Er erzählte die ganze Geschichte. Er fing langsam und sehr schleppend an. Doch dann wurde sein Redefluss flüssiger. Er spürte, dass es ihm gut tat über das Erlebte zu berichten. Er beschrieb sie mit ausschweifenden Worten und Gesten. Ihr graziler Gang treppauf treppab. Der Traum, der ihn fast um den Verstand gebracht hatte. Ihre Bitte um zwei Eier. Dieses Ereignis ließ den Fotografen schmunzeln. Nicht zu vergessen seine Beobachtung im Park sowie das Treffen im Bistro. Sein Gespräch mit dem Kneipenwirt und das Video, das sich in Luft aufgelöst hatte. Al diese Dinge ließ er noch einmal Revue passieren. Sein Gegenüber hörte ihm aufmerksam zu.

„Eine tolle Geschichte“ meinte er, als der Reporter seinen Bericht beendet hatte. „Etwas mysteriös wirkt sie ja wirklich. Ich glaube aber, dass es für all diese Dinge eine einfache und logische Erklärung gibt!“  „Für mich ist das nicht so einfach. Ich sehe sie täglich. Sie hat es auf mich abgesehen.“ „Vielleicht kennt sie Dich ja tatsächlich aus Moskau!“ „Das befürchte ich auch. Sie hat den Auftrag mich fertigzumachen!“ sprachs und nahm einen großen Schluck Rotwein.
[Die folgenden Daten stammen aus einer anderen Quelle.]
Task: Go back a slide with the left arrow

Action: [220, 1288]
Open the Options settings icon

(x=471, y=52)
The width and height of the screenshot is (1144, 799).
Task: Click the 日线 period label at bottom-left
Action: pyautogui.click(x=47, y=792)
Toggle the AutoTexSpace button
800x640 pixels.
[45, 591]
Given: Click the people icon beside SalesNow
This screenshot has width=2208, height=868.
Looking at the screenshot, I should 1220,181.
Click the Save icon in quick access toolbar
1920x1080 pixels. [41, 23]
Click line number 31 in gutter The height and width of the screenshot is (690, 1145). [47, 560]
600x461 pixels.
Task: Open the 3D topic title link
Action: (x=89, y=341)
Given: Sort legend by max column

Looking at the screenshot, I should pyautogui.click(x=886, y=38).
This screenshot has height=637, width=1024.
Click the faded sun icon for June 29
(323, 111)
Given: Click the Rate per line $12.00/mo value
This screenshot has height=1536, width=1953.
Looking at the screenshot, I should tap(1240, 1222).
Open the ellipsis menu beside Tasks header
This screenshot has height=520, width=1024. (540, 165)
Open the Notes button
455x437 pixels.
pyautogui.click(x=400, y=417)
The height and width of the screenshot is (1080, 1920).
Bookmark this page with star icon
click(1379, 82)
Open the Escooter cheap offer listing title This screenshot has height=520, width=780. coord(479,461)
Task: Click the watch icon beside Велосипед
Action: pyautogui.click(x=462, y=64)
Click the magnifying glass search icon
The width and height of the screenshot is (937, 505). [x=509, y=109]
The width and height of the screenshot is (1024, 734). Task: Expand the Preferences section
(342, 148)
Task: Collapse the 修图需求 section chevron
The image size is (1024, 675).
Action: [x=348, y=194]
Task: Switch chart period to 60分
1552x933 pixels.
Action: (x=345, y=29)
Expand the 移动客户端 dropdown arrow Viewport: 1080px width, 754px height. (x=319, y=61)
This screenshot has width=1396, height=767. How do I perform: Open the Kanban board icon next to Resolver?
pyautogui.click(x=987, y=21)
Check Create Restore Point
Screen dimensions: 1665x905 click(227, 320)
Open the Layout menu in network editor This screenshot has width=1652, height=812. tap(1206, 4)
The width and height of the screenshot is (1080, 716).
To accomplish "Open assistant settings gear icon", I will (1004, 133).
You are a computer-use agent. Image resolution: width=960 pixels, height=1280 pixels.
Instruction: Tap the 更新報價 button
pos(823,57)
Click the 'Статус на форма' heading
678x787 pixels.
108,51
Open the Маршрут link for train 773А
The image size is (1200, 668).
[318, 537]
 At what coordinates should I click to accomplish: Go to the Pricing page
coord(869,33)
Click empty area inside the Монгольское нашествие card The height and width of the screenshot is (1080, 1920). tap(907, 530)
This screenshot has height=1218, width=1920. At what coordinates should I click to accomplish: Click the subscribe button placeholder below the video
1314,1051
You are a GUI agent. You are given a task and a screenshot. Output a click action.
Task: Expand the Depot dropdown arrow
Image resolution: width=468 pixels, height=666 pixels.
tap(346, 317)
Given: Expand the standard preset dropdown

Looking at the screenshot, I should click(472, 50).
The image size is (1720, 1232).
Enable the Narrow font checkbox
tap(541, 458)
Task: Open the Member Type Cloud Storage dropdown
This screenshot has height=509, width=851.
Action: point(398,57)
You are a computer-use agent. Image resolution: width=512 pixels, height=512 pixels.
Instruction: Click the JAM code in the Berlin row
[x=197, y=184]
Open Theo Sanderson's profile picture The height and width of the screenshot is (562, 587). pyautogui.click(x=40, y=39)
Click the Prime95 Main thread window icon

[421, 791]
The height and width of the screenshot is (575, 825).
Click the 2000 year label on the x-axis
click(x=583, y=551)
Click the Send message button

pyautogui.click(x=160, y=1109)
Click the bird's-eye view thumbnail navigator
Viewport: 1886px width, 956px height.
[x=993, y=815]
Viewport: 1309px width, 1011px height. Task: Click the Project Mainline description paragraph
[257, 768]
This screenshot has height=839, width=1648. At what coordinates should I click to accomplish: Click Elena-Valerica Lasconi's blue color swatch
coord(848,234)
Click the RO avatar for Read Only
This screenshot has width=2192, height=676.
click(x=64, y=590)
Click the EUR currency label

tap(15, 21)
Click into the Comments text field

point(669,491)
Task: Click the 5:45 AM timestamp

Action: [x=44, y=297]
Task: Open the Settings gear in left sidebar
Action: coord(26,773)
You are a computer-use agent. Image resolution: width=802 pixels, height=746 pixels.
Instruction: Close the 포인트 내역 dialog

„Du meinst doch nicht etwa den Staatssicherheitsdienst?“ „Wer denn sonst!“ „Solche Argumente solltest Du nicht so einfach in den Raum stellen. Vielleicht gibt es eine einfachere Erklärung. Ich gebe Dir einen guten Rat. Lade sie ein. Lerne sie näher kennen. Umgarne sie. Mach sie heiß auf Dich. Geh mit ihr aus. Ins Kino, ins Theater. Mach ihr Geschenke. Blumen, Pralinen. Du weißt doch wie man Frauen verführt. Oder hast Du es etwa verlernt?“ Er zwinkerte ihm lächelnd zu. „Mensch Alter, leg sie flach!“ 
Er schaute seinen Freund an. Wie oft hatte er dies in seinem Geiste schon getan. Sein Freund hatte ja Recht. Er musste sie näher kennenlernen. Vielleicht konnte er so etwas mehr über sie erfahren. Einem guten Freund würde sie wahrscheinlich mehr über sich preisgeben als einem Nachbarn, dem man nur hin und wieder im Treppenhaus begegnet. Seinem Freund gab er allerdings diese Antwort: 
„ Flachlegen. Sie ist nicht so eine. Sie ist elegant, graziös und mondän. Sie hat  Charme und Anmut und einen wunderbaren Gang. Sie ist einfach eine tolle Frau. Eine Frau die man in den Arm nehmen will. Die man beschützen will. Die man … ach ich weiß nicht.“ Sein Freund schaute in überrascht an. Mit dieser Reaktion hatte er nicht gerechnet. Er liebt sie wirklich, dachte er. Er liebt diese Frau, aber er weiß es nicht.

„Ich habe eine Idee.“ Der Reporter schrak aus seinen Gedanken hoch. „Lade sie doch einmal zu einem Fotoshooting ein. Ich komme zu Dir und bringe alles Notwendige mit. Kein Porno oder so etwas. Nein, ein ganz normales Shooting. Sicher hat sie Interesse an einigen schönen Bildern. Und ich lerne sie dann kennen und kann mir eher eine Meinung von ihr machen. Na, was hältst Du davon?“ „Tolle Idee. Ich wusste Du hast die besten Einfälle.“ Und so wurde dies eine beschlossene Sache.